Coullemont

Au pied du mont sur lequel est assis ce village, coule un ruisseau qu’alimentent deux belles fontaines : d’où il est aisé, dit le P. Ignace, de dériver son étymologie.

Description

Au pied du mont sur lequel est assis ce village, coule un ruisseau qu’alimentent deux belles fontaines : d’où il est aisé, dit le P. Ignace, de dériver son étymologie.

« La Grouche, autrefois nommée la Coule ou le Lucheux est un des principaux affluents de l’Authie. » (Delgove. Histoire de Doullens, p. 4).
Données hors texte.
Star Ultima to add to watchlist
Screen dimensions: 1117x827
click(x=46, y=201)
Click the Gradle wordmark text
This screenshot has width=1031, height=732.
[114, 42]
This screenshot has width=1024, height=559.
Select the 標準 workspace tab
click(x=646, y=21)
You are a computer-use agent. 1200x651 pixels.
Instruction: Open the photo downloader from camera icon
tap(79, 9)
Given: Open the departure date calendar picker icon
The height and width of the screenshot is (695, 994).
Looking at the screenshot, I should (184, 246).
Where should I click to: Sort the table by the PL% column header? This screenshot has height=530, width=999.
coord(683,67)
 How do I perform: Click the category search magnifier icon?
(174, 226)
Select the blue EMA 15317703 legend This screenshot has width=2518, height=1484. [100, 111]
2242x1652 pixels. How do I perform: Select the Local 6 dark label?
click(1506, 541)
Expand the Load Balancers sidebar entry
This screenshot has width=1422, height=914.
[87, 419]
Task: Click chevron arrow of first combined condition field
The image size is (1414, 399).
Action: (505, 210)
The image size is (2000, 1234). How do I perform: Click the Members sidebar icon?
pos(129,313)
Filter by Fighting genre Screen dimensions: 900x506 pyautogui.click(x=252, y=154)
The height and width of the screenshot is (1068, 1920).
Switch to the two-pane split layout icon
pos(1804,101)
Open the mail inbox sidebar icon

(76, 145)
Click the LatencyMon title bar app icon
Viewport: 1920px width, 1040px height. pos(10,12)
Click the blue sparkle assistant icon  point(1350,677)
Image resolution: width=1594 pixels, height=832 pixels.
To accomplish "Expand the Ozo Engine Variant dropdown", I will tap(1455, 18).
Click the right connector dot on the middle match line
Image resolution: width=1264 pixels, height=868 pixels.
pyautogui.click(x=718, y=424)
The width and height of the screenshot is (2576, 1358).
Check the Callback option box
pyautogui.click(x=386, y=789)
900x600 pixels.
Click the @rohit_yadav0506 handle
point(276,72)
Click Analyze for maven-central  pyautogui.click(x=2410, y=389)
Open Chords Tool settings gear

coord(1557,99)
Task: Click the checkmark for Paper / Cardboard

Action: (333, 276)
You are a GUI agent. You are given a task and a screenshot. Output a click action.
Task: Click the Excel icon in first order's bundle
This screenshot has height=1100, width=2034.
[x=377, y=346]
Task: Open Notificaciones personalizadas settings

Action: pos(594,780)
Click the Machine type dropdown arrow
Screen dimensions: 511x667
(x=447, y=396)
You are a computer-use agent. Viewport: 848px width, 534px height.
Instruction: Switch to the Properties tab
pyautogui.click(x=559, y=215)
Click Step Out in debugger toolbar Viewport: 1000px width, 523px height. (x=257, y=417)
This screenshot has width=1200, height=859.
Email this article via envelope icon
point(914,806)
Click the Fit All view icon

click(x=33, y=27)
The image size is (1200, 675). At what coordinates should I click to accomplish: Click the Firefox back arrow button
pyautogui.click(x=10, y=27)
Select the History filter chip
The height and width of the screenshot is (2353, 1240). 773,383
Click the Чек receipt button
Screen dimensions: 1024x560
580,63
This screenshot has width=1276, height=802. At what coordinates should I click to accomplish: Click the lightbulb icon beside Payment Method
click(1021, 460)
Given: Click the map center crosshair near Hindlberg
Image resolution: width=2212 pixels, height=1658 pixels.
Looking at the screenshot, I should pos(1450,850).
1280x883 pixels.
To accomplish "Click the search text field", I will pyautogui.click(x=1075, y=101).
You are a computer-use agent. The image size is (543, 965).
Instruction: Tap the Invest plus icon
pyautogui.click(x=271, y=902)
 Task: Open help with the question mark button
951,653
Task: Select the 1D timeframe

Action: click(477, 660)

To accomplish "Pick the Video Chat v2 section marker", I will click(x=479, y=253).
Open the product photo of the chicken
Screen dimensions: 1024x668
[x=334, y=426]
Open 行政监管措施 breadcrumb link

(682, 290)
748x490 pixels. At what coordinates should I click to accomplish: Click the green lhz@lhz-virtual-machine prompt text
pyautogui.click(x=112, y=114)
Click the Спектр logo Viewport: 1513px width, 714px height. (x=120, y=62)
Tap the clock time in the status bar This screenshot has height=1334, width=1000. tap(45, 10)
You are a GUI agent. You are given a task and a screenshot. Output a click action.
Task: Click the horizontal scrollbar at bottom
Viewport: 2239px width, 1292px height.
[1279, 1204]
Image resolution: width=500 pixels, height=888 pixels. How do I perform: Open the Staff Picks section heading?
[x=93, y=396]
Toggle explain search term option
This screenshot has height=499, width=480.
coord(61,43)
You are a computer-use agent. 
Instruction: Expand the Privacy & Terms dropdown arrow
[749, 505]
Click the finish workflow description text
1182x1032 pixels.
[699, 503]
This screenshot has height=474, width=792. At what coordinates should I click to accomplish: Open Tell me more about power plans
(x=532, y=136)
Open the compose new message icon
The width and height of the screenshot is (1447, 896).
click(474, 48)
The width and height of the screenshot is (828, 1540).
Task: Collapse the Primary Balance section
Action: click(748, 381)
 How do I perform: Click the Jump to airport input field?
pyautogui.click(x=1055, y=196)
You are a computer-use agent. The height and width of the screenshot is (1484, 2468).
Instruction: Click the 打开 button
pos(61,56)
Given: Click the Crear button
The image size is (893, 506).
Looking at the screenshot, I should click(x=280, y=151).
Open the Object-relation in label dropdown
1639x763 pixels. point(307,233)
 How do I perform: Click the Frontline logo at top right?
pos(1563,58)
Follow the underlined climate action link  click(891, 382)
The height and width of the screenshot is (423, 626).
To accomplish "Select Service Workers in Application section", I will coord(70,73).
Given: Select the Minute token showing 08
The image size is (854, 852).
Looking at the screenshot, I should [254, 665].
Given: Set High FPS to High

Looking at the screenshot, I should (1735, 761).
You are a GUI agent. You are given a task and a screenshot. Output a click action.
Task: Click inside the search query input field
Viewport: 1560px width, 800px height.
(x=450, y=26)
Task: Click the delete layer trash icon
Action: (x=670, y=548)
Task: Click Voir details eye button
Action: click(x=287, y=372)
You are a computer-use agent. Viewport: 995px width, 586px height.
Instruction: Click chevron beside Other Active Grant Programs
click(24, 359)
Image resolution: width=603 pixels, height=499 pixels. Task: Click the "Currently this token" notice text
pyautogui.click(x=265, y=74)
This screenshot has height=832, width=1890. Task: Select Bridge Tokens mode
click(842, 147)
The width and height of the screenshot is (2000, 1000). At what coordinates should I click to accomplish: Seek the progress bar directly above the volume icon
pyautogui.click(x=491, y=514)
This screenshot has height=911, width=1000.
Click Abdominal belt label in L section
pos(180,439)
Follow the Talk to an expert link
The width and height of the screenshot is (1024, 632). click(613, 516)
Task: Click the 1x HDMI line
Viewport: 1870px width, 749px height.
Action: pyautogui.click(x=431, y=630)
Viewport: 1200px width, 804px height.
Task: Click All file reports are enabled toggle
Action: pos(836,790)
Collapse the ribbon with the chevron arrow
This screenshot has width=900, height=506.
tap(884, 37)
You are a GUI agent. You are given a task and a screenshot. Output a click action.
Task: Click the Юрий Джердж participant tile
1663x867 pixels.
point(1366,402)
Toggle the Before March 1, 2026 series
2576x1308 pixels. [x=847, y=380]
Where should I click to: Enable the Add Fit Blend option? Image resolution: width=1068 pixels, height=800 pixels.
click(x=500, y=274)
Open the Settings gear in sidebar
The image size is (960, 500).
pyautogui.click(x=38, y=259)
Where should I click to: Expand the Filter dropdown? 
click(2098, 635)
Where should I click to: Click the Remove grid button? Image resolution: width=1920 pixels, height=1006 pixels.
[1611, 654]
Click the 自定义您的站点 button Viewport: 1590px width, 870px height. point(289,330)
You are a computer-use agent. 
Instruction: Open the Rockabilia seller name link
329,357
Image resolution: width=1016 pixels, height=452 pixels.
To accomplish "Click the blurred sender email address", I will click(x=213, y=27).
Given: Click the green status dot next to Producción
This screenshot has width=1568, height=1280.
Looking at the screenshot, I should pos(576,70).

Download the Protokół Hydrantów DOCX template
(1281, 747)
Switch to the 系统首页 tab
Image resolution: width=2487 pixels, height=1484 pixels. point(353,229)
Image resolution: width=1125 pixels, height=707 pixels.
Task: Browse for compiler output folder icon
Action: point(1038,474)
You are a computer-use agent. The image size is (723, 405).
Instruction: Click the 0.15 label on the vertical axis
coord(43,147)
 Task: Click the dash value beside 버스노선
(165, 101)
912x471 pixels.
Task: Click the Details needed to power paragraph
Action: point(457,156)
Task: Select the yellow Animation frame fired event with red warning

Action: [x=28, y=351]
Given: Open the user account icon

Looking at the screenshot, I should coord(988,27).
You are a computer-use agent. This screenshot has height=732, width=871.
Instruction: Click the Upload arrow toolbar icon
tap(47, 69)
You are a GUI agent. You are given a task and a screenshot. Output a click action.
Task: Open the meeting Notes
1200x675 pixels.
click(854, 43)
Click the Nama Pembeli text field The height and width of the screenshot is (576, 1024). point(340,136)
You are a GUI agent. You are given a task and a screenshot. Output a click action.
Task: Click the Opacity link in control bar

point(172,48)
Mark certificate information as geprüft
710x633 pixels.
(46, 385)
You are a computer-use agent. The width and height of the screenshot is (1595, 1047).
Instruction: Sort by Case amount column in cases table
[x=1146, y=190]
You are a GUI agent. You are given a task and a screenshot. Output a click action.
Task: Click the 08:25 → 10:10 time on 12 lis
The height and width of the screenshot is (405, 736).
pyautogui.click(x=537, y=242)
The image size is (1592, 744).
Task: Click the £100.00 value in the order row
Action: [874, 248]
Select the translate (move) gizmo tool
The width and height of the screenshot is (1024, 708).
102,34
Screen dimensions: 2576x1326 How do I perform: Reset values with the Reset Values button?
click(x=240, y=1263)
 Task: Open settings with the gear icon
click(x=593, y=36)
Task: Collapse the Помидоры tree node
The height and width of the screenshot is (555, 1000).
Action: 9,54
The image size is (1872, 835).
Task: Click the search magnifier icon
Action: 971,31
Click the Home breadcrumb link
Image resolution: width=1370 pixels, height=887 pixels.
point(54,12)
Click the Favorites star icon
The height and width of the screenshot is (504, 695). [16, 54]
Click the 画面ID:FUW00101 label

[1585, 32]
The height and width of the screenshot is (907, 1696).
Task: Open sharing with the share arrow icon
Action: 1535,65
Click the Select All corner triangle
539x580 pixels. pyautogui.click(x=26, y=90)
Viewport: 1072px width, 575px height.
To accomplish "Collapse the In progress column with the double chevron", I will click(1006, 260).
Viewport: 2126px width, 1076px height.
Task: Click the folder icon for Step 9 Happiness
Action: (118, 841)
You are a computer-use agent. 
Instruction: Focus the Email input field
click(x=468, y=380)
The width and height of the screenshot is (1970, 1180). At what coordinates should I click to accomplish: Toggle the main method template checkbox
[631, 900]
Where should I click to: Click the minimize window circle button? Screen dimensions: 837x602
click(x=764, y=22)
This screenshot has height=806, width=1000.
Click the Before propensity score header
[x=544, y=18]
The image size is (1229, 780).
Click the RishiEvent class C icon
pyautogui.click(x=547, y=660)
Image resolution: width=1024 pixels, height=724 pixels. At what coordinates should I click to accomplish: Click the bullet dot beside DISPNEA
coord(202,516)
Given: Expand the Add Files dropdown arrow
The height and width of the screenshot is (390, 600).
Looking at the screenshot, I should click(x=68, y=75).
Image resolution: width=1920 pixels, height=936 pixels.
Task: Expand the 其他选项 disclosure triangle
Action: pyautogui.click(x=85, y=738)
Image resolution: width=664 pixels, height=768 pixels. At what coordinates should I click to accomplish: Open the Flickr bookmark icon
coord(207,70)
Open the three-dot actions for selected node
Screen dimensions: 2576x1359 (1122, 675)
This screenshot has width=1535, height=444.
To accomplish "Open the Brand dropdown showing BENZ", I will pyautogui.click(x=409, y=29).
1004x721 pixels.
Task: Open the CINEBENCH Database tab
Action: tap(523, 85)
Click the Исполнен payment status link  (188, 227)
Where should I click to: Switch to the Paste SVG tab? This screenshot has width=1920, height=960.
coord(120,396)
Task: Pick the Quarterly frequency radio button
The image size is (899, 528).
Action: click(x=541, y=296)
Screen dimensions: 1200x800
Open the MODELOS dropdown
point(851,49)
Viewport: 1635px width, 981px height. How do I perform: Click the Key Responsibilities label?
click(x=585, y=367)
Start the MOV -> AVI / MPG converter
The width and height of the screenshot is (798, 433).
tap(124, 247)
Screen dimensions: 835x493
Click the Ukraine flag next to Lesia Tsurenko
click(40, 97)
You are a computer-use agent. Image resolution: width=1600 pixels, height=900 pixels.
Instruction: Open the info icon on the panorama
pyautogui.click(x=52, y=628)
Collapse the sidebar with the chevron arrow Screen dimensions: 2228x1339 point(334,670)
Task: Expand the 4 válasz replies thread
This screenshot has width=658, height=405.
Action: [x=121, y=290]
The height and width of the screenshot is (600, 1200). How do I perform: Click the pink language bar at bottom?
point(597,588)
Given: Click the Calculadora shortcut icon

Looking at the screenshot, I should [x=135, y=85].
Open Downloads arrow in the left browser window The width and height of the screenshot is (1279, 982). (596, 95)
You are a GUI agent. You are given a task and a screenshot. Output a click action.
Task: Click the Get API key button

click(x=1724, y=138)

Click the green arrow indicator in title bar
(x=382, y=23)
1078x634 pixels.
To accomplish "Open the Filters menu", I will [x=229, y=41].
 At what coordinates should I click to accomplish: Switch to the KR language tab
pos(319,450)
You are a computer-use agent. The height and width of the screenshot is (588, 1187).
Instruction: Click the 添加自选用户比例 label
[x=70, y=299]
Aux premiers siècles de notre ère, il existait à Coullemont un des emplacements romains les plus considérables de la contrée. Une partie de son territoire est encore parsemé de débris de tuiles romaines. Les fouilles ont mis à jour de nombreuses sépultures, des médailles et quantité d’objets appartenant à cette époque reculée, Le comte de Flandres, Thierry d’Alsace, acheta Coullemont

à Gilles de Beaumetz, en 1139. Jean Bridoux, seigneur d’Averdoingt se rendit caution de la vente. (Harbaville). La beauté du pays et de ses alentours, agréablement accidentés et couverts de bois, plût à son fils Philippe qui y fit construire, vers 1160, un rendez-Vous de chasse. En 1218, ce domaine fut adjugé à Louis, fils de Philippe-Auguste. (Harbaville, Godefroy. InVent. chron., 1.1).

Avec des princes illustres pour hôtes, Coullemont devait être un lieu privilégié. Dès le XIIIè siècle il était sous le droit commun et les chartes de l’époque font mention de son Mayeur.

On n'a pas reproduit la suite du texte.